[Stored data]
____
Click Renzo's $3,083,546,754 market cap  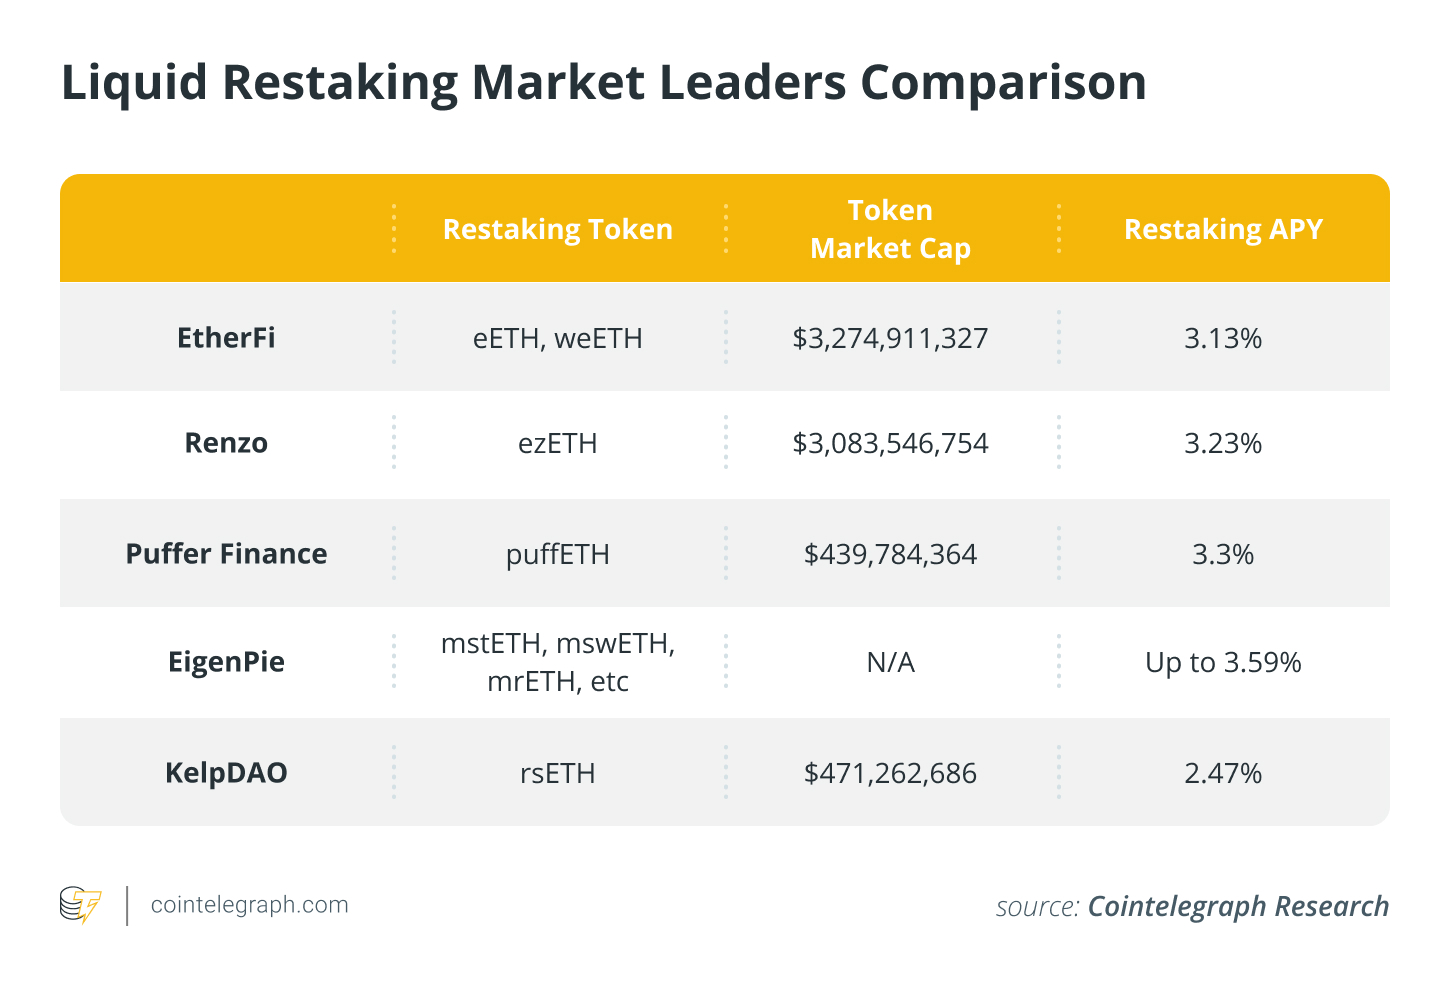890,443

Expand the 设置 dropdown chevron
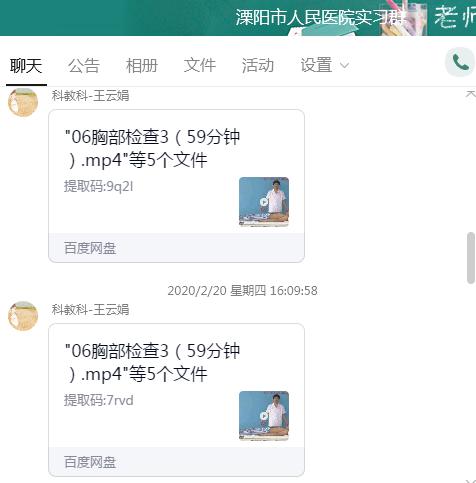coord(344,65)
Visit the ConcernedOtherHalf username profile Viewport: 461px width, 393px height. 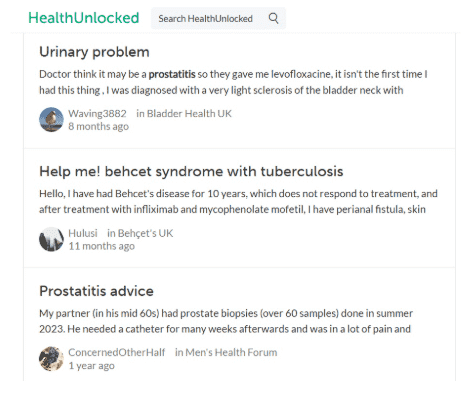pyautogui.click(x=117, y=352)
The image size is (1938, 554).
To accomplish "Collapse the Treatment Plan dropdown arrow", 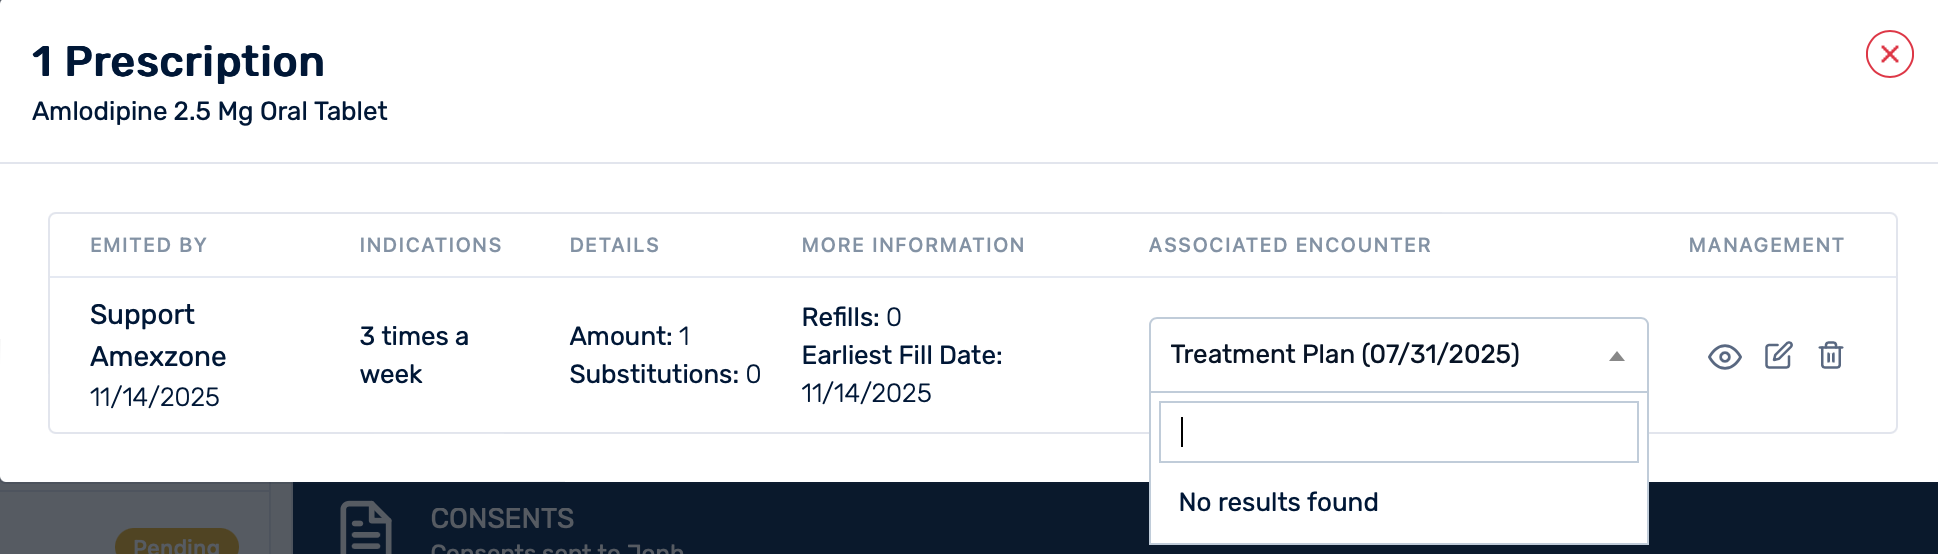I will click(x=1616, y=356).
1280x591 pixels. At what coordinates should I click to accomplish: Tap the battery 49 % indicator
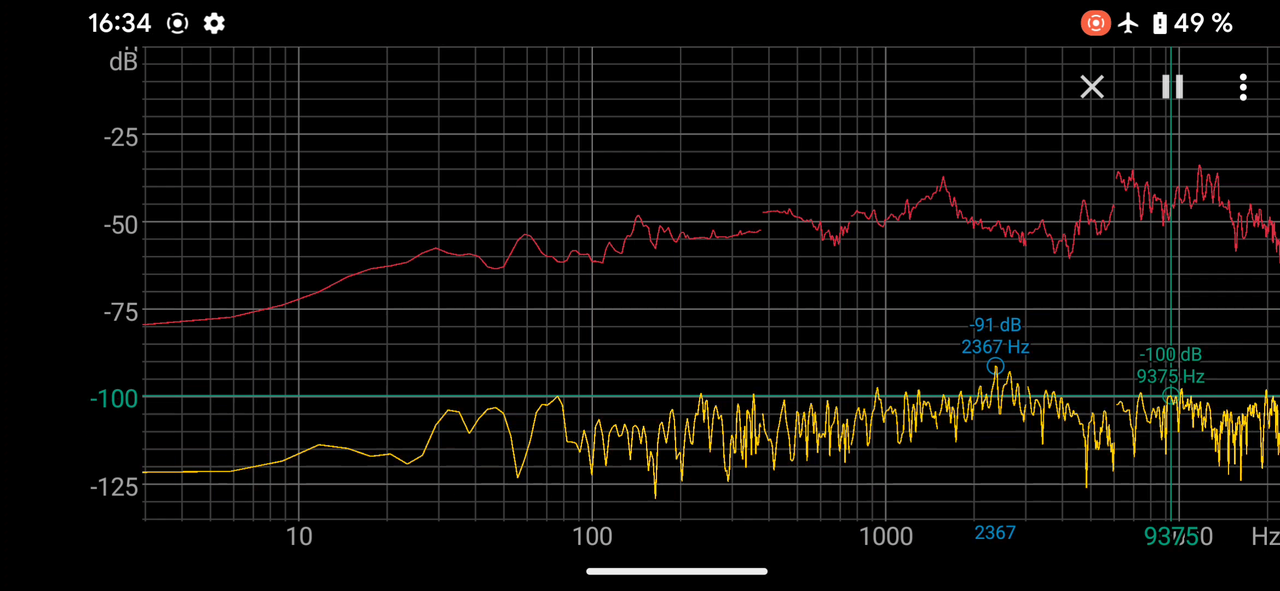click(x=1192, y=23)
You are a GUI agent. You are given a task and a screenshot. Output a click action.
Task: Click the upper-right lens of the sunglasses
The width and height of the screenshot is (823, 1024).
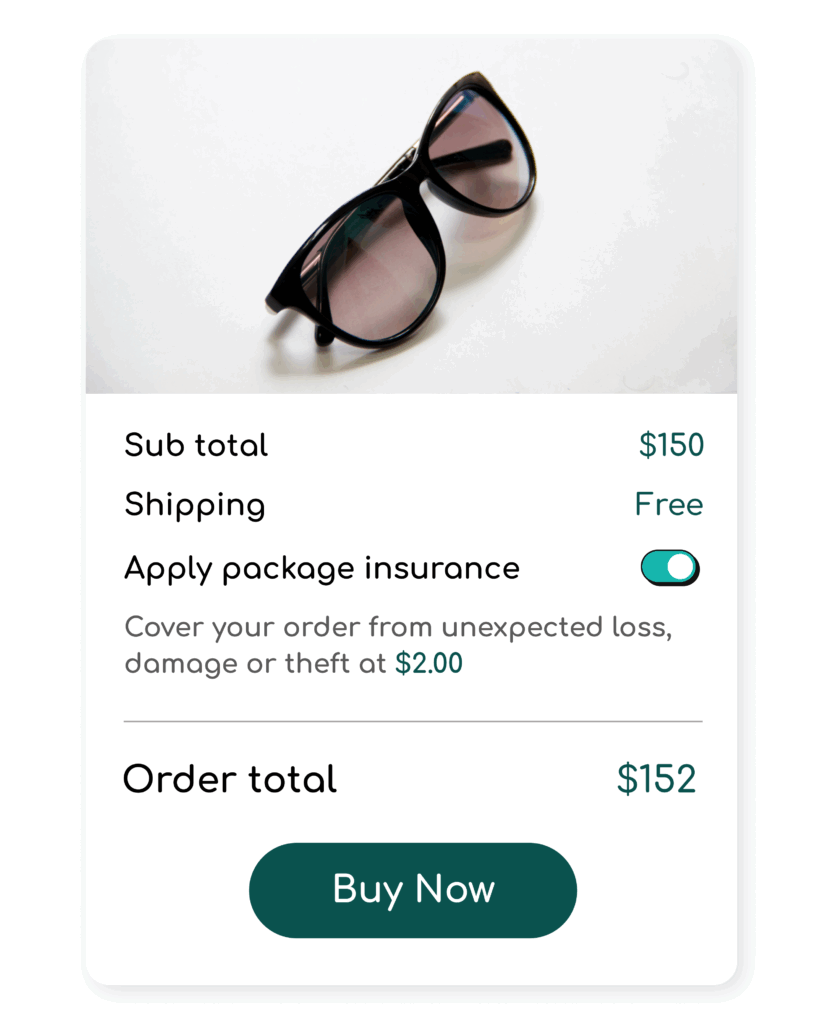[480, 150]
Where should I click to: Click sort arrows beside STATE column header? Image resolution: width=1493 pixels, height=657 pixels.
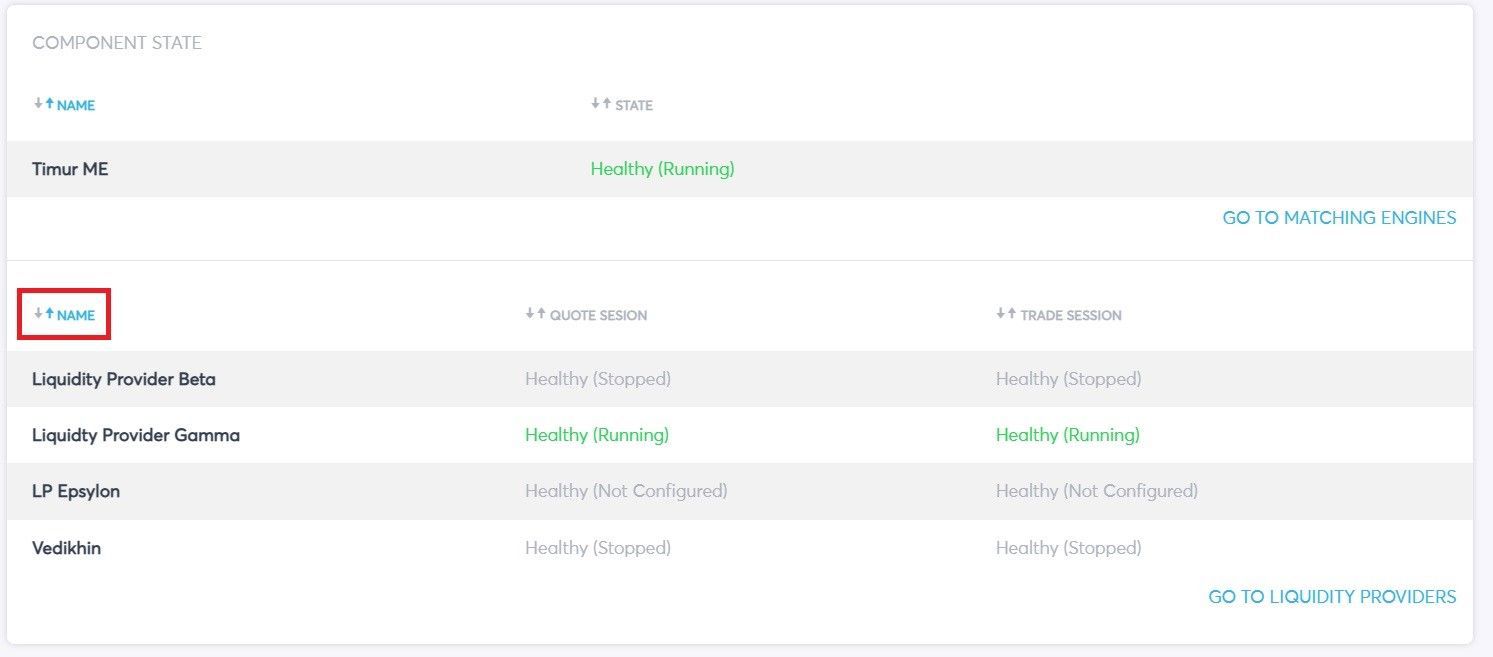pyautogui.click(x=600, y=104)
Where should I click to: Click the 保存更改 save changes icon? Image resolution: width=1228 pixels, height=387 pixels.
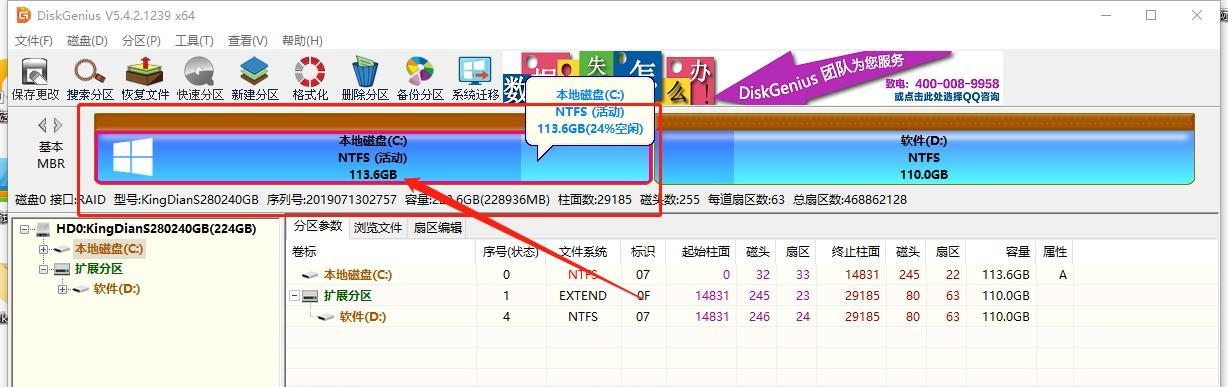(x=35, y=78)
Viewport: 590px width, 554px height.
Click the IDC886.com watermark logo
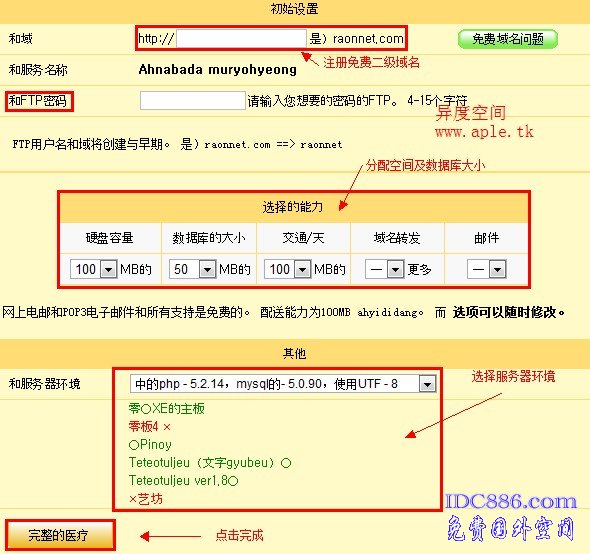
____
**PROBLEM DETAILS**
Output exactly and only the lines from the line containing "Viewport: 590px width, 554px height." to the end of the entries, both included, and omit every picture.

**RESULT FOR THIS EXERCISE**
Viewport: 590px width, 554px height.
Click the IDC886.com watermark logo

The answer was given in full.